Le duo GDF Suez-Areva, s'il voyait le jour, devrait affronter EDF et Alstom, qui ont déjà annoncé leur candidature commune.

"Une place raisonnable" en Arabie Saoudite

"GDF est prêt à coopérer, à condition qu'on nous fasse une place raisonnable", déclare Gérard Mestrallet dans Les Echos à propos du projet nucléaire en Arabis Saoudite.

En janvier dernier, des dirigeants d'EDF et d'Areva avaient accompagné le ministre du Redressement productif Arnaud Montebourg en Arabie saoudite pour évoquer le rôle que pourrait y jouer la filière nucléaire française.

L'Arabie saoudite est le premier exportateur mondial de brut mais doit faire face à une forte augmentation de ses besoins en électricité et souhaite réduire la part des énergies fossiles dans sa consommation au cours des prochaines décennies.

Après l'échec de l'appel d'offres d'Abu Dhabi, puis la découverte de micro-fissures dans les cuves de deux des sept réacteurs nucléaires qu'il exploite en Belgique, GDF Suez a fait profil bas dans le nucléaire ces derniers temps.

Mais le redémarrage des deux réacteurs le mois dernier et la participation de GDF Suez au consortium japonais sélectionné en mai pour construire deux réacteurs en Turquie ont levé les interrogations sur la stratégie du groupe dans le nucléaire.

"Je veux garder l'option nucléaire ouverte.
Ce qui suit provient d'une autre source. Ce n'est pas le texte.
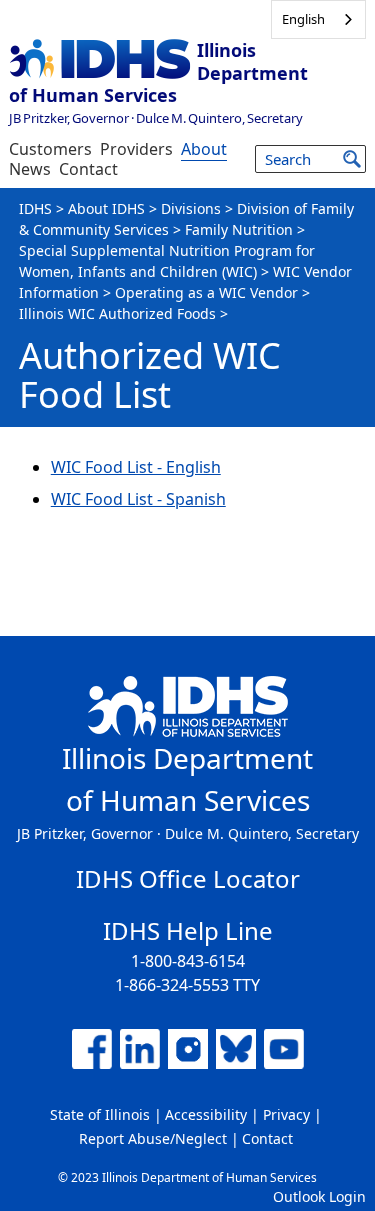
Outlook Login (319, 1196)
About (204, 149)
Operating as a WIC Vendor (206, 292)
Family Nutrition (239, 229)
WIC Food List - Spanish (138, 499)
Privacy (286, 1114)
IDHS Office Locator (188, 878)
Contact (88, 169)
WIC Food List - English (136, 467)
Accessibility (206, 1114)
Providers (136, 149)
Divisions (191, 208)
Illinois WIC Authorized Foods (117, 313)
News (30, 169)
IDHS (35, 208)
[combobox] (318, 19)
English (303, 19)
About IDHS (106, 208)
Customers (50, 149)
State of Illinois (100, 1114)
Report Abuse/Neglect (153, 1138)
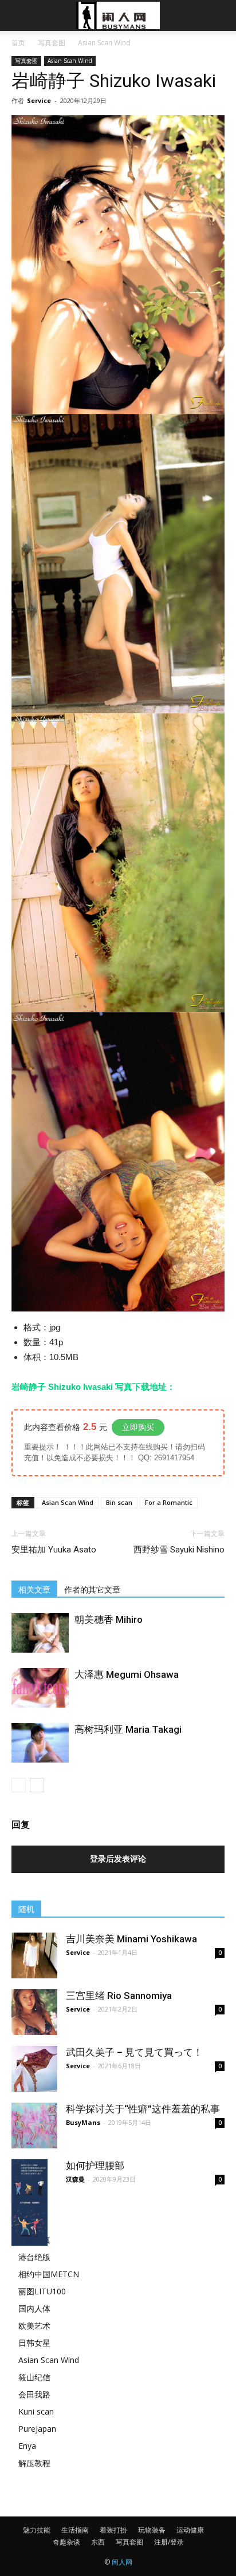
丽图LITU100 (42, 2291)
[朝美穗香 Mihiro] (40, 1633)
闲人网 (122, 2562)
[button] (220, 15)
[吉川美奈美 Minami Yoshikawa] (34, 1955)
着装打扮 (113, 2530)
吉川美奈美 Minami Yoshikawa (131, 1939)
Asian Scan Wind (104, 43)
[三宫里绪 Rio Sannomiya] (34, 2012)
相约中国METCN (48, 2274)
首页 (18, 43)
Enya (27, 2445)
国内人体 (34, 2308)
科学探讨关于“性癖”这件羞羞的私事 (143, 2109)
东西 (98, 2542)
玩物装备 (152, 2530)
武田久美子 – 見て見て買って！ (134, 2052)
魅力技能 (36, 2530)
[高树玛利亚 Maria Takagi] (40, 1743)
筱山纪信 (34, 2377)
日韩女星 (34, 2342)
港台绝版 (34, 2256)
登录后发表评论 (118, 1858)
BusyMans (83, 2122)
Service (39, 100)
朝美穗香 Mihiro (108, 1619)
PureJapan (37, 2428)
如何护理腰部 (95, 2165)
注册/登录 (169, 2542)
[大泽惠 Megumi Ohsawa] (40, 1688)
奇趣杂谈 (66, 2542)
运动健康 (190, 2530)
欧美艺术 (34, 2325)
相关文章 (34, 1589)
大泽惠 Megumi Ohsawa (126, 1674)
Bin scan (119, 1502)
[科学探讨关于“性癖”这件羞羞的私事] (34, 2125)
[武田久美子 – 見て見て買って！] (34, 2069)
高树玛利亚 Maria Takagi (128, 1729)
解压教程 (34, 2463)
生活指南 (75, 2530)
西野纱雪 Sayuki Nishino (179, 1549)
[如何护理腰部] (34, 2202)
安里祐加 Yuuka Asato (53, 1549)
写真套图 (51, 43)
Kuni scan (36, 2411)
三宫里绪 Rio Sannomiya (119, 1995)
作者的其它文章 (92, 1589)
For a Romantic (168, 1502)
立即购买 (138, 1427)
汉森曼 (75, 2179)
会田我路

Avec la Belgique et avec la Turquie, GDF Suez va rester dans le nucléaire au moins jusqu'en 2085. Et nous aurons d'autres projets d'ici là", assure Gérard Mestrallet.

L'an dernier le nucléaire a représenté 7% avec 6 000 mégawatts des capacités de production d'électricité de GDF Suez et 11 % de sa production électrique l'an dernier.